Spending time with this old guy made me realize a few things.

1) I am not that terrible of a rider. I certainly had issues when I came to Stephanie in November, but I have improved drastically and am doing really well.

2) There are horses out there who will straight up let you ride them. He may not really, really -want- to do something, but if I ask him to, he will anyways. He won't rear. He won't threaten me. He's just generally a good guy.

3) Izzy is something less than the perfectly rational creature I was envisioning. Actually, most horses will go on trail rides. Many horses jump reliably. It is weird that she's usually great and occasionally terrible regardless of the style of care she's receiving.

4) Jumping and trail riding and new situations are not necessarily causes for complete panic. They can be fun. They should be fun. This picture of Izzy was taken on one of our best jumping days ever. It's gorgeous. I was terrified, and we were jumping crossrails.

After some pretty serious conversations with people I know and trust, I have come to this conclusion: Izzy is a lovely, lovely mare. She is an awesome mover, a reasonably scopey jumper, and she is not the horse for me right now. She really needs a rider who will either not push her or who will push her and not care. Izzy is smart enough not to hurt herself--it's just that she can stop well short of hurting herself and still scare me to death.

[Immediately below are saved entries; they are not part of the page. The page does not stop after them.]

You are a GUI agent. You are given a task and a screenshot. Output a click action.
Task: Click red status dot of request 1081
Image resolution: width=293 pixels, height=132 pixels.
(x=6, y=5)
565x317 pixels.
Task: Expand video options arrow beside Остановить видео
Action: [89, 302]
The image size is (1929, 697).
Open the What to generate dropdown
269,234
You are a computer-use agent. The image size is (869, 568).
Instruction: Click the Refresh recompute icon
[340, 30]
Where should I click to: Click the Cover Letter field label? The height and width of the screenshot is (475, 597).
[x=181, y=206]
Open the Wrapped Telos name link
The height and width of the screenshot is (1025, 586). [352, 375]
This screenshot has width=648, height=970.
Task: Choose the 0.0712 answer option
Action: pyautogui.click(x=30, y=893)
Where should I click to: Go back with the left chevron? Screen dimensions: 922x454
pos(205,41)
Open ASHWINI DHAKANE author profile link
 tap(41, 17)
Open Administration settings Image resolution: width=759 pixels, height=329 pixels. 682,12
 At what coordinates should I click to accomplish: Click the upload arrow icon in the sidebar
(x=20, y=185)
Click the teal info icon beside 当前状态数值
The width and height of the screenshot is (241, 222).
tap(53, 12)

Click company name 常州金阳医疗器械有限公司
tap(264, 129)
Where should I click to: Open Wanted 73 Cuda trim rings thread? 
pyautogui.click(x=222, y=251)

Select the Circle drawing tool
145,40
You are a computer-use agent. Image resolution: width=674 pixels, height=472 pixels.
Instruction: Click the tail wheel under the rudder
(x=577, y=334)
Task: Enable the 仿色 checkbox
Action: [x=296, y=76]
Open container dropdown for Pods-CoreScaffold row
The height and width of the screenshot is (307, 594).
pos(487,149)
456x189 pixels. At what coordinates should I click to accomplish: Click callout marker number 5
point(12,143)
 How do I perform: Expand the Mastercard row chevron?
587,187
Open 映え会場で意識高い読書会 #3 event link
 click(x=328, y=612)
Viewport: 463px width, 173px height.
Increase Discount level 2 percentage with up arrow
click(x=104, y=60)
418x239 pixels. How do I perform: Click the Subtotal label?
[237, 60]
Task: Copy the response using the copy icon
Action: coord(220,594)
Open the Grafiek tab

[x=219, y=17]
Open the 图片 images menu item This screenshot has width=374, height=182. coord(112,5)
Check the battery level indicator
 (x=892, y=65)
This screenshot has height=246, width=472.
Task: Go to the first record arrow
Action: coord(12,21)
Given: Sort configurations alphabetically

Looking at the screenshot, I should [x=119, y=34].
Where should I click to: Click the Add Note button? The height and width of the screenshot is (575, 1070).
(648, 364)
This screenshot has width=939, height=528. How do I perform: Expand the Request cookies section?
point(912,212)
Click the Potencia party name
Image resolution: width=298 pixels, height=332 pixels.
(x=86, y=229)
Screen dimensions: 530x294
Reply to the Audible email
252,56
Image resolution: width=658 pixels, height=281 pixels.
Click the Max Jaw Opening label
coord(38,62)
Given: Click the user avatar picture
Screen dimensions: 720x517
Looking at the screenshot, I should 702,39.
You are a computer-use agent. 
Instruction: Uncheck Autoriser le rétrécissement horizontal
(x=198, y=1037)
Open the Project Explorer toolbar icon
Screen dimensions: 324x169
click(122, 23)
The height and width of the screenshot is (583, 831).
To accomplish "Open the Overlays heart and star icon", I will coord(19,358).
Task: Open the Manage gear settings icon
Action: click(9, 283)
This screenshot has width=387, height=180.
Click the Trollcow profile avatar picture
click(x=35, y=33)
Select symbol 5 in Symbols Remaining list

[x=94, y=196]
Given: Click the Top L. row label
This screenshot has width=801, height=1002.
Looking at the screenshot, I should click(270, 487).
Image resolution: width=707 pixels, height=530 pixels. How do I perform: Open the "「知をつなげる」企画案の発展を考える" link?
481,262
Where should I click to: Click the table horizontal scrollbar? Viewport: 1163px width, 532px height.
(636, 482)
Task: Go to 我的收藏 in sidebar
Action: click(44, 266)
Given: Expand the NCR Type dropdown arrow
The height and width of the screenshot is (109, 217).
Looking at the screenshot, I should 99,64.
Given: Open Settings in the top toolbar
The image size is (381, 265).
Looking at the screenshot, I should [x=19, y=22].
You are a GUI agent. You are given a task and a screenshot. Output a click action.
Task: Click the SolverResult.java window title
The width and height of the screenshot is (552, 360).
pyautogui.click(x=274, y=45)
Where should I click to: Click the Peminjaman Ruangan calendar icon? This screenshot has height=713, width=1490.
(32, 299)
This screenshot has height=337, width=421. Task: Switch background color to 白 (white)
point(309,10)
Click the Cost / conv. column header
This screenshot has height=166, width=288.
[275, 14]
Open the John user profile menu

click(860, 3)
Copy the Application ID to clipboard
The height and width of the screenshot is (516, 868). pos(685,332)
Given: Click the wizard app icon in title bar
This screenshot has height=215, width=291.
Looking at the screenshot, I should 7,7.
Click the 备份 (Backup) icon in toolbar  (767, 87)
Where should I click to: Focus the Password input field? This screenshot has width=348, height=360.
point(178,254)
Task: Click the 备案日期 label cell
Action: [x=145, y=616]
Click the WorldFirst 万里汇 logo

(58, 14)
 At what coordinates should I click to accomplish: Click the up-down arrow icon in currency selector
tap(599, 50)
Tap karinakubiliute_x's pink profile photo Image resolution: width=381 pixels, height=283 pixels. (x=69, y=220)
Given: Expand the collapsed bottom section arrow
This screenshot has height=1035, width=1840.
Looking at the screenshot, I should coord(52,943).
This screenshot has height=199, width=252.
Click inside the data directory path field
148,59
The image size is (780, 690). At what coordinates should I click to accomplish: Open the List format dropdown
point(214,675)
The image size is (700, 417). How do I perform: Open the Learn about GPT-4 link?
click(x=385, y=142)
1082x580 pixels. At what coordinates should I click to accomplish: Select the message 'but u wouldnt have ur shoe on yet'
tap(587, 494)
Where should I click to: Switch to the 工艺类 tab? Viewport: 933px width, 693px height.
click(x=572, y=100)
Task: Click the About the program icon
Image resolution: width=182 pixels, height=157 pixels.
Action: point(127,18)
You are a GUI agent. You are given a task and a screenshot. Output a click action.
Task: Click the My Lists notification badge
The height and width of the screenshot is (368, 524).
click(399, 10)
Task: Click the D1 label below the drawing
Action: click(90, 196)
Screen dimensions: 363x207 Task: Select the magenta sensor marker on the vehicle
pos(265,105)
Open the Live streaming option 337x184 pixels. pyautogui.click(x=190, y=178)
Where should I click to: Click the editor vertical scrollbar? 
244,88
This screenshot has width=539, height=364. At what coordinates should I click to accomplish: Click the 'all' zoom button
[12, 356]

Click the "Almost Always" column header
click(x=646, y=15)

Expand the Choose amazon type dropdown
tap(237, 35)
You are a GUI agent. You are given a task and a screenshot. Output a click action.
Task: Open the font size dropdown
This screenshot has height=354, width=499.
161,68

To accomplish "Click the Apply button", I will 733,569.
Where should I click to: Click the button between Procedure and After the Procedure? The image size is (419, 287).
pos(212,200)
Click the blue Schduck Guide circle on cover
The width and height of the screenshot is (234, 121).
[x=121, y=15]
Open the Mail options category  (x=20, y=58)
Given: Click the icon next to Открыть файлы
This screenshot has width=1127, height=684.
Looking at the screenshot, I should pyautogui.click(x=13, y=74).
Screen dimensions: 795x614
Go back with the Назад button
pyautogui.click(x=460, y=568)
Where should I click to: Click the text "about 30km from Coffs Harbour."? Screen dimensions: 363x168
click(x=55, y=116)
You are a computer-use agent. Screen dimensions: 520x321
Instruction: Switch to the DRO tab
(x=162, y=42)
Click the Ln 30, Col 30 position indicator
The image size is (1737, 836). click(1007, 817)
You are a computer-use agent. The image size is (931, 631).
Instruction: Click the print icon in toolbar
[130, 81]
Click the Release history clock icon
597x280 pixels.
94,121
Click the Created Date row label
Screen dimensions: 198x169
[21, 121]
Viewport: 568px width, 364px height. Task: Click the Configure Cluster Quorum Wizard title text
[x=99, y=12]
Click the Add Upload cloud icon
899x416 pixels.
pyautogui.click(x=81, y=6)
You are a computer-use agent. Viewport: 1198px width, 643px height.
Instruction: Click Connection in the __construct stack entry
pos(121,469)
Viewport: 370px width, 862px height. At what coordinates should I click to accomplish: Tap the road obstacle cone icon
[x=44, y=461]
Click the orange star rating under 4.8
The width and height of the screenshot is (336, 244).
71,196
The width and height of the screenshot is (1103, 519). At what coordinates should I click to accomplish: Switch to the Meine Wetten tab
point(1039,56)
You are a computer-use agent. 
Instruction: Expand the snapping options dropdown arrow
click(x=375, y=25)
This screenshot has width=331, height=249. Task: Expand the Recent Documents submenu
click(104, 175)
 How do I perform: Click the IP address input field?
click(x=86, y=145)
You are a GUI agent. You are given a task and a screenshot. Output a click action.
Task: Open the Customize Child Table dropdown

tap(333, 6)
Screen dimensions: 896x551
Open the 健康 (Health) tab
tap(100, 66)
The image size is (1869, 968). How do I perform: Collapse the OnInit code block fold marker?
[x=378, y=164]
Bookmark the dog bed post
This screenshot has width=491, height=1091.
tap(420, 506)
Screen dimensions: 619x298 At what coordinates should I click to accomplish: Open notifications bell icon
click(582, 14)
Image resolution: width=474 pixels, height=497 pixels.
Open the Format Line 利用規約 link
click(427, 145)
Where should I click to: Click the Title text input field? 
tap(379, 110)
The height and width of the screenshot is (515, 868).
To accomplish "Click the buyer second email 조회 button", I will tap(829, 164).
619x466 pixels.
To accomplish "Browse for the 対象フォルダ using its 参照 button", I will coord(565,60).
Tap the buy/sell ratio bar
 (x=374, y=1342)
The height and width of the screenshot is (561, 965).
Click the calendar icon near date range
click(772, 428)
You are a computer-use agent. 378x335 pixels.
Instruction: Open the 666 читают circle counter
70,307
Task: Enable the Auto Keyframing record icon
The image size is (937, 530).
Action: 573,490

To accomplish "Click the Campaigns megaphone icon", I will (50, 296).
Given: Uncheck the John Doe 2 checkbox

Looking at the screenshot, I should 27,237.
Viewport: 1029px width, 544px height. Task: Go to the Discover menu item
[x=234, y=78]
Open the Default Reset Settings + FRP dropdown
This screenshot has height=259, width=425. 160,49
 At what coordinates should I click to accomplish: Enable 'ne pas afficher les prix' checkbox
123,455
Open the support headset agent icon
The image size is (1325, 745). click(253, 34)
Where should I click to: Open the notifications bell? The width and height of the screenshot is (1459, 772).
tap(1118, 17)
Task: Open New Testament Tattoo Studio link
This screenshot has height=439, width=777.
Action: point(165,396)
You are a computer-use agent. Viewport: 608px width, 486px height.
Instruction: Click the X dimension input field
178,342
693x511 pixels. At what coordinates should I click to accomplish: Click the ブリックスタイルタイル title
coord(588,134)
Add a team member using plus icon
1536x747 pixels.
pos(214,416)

It's not that I need to just "grow a pair and get over it". This is something I do for fun, and she isn't fun for me. Cuna is fun. Other horses are fun. Izzy scares me and she knows it, and there is no reason for that to keep going on. Trust me when I say I haven't taken this decision lightly. I have waffled for weeks. I've probably driven everyone around me completely mad talking about it, but the feedback I've gotten is pretty unanimous. Even my husband, who is in no way a horse person, told me I should sell her. His words: "you sound way less confident now than when you started riding her". A blogger friend whose advice I solicited said this: "...the whole tone of your writing changed, you are comfortable, you are confident..." when referring to my stint on Cuna.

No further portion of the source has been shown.